Tuesday, 5 October 2010

Poetry on the Lake Festival, 2010






Photo near Omegna taken from the ferry on 'the Poetry Cruise', part of the Poetry on the Lake festival : poets reading poems in the anthology 'Reflections on Lake Orta' published to celebrate the 10th anniversary of the festival. A local singer and accordianist also regaled us on the journey.



A rather misty festival this year but all the more atmospheric for it. Main stars were Carol Ann Duffy and James Harpur.


I couldn't resist going as I had the chance to read my poem in the anthology and a commended one in the competition so got to read on the cruise and in the pallazo, Salle Tallone on the island - and then again on the Sunday on Sacro Monte two more poems. Phew.


James Harpur is an Irish poet, whom I had met before at Strokestown and it was a great pleasure to meet him again. He had had a 4-week writer's residency in Monaco and came over to Orta to give a talk, 'The Poetic Journey' which wore its erudition lightly and was illuminating and very engaging. He compared the via negativa and the via affirmata of the mystics with poets' journeys: in love with words (like Dylan Thomas) or spare and minimalist. Poets tend to fall into one or other category mainly. He did clarify ideas I have had in the back of my mind - mainly about what inspires poets - 'Identity' (your roots) and the 'Other' (what takes you beyond yourself). The latter became a buzzword over the weekend for all those who heard the talk - semi-humourously but of course, something we took seriously too.
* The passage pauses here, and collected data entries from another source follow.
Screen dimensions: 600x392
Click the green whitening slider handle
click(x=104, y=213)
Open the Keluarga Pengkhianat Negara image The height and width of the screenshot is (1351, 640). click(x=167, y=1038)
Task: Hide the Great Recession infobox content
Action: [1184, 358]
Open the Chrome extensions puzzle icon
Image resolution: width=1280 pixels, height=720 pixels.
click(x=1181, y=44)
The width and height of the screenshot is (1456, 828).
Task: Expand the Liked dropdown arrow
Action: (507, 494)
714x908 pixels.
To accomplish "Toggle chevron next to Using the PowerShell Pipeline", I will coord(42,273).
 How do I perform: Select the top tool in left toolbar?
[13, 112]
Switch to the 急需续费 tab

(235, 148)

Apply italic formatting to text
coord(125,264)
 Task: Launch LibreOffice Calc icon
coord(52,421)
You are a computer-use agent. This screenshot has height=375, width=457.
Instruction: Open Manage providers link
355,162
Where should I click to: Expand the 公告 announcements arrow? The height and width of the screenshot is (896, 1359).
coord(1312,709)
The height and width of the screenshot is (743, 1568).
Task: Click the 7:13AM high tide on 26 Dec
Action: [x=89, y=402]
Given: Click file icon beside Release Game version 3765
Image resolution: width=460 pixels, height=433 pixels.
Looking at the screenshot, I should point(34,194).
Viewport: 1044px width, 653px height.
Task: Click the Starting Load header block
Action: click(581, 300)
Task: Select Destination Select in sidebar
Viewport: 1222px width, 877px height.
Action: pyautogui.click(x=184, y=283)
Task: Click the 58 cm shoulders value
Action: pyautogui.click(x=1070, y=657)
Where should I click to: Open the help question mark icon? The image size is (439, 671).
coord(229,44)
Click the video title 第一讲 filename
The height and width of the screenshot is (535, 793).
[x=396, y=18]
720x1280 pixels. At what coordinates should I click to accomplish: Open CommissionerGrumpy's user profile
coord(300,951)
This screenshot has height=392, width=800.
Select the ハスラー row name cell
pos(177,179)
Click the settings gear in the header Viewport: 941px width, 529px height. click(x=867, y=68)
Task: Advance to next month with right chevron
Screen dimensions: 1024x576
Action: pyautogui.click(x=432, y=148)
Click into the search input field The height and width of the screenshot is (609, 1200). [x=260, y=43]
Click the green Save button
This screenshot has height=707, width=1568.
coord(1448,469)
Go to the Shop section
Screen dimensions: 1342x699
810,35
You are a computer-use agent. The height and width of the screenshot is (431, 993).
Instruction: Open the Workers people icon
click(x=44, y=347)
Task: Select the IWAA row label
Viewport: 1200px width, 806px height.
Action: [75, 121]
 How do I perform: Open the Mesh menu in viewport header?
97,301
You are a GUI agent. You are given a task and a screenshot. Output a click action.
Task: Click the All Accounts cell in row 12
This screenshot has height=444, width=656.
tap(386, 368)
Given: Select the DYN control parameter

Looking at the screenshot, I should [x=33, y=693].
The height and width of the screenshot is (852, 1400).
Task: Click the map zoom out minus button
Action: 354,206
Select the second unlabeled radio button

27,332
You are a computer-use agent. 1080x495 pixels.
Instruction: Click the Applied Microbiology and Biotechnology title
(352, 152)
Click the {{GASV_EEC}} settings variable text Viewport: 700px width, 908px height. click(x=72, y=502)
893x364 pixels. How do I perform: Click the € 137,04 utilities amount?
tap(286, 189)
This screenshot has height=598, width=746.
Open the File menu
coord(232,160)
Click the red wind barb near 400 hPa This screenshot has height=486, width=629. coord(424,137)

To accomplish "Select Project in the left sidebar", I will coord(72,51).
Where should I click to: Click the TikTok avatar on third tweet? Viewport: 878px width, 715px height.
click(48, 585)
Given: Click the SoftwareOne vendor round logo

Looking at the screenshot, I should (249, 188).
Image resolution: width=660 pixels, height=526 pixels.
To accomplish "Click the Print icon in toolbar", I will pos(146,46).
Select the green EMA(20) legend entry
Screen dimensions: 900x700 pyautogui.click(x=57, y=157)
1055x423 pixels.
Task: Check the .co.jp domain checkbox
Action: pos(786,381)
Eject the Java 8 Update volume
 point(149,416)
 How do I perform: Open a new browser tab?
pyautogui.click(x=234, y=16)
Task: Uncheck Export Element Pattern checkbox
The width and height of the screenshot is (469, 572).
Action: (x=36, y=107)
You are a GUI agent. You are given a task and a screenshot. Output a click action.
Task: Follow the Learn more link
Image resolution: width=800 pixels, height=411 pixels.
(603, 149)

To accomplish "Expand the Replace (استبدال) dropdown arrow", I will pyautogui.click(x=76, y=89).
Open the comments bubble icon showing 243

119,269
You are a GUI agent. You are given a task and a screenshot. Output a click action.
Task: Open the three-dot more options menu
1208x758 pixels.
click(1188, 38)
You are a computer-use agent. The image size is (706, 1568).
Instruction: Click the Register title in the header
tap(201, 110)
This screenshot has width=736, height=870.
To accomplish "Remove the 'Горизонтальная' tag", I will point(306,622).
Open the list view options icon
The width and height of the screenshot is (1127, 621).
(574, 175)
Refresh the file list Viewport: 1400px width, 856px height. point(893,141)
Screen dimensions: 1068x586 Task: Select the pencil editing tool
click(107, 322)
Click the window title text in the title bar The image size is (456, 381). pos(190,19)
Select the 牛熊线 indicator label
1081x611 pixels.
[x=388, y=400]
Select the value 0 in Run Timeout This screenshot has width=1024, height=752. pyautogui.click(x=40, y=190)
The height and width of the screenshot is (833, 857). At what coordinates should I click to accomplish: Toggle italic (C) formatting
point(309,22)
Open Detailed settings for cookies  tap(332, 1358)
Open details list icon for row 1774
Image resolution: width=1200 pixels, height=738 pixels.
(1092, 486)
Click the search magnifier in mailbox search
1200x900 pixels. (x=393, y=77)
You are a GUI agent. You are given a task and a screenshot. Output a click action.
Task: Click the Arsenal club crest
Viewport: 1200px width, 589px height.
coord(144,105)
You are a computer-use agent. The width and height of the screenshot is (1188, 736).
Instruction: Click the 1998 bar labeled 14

Unfortunately James did not give a poetry reading, apart from his lovely 'Roscommon Rain' which he chose because it was raining on the last day when everybody gets a chance to read one poem in one of the chapels, part of the 20 chapels on Monte Sacro above Orta - another journey (the chapels were built as a way of prayer in honour of St Francis and became popular for pilgrims.)


On Saturday we ferried across the lake to the island of San Guilio to hear the winners and commended poets and for the prize-giving. This year, the first prize of the Silver Wyvern was given to Emma Harding, whose poem was about a slave who is thrown over a cliff for some minor transgression displeasing the Emperor Tiberius. The poem is the last thoughts of the slave as he 'reflects on inevitability' and finally 'the blue.' His watery death summed up in one word - masterly! (I'd say that was a wonderful example of the 'via negativa' .) You can read the full text of her poem, and that of the other winners in Orbis magazine, Summer 2010 edition (152)



Carol Ann Duffy also read four poems, followed by readings in Italian by her translators. One of the poems was 'Valentine' and she had brought along a real onion which she presented to Gabriel Griffin, the organizer of the festival, as a mock present to mark the 10th anniversary.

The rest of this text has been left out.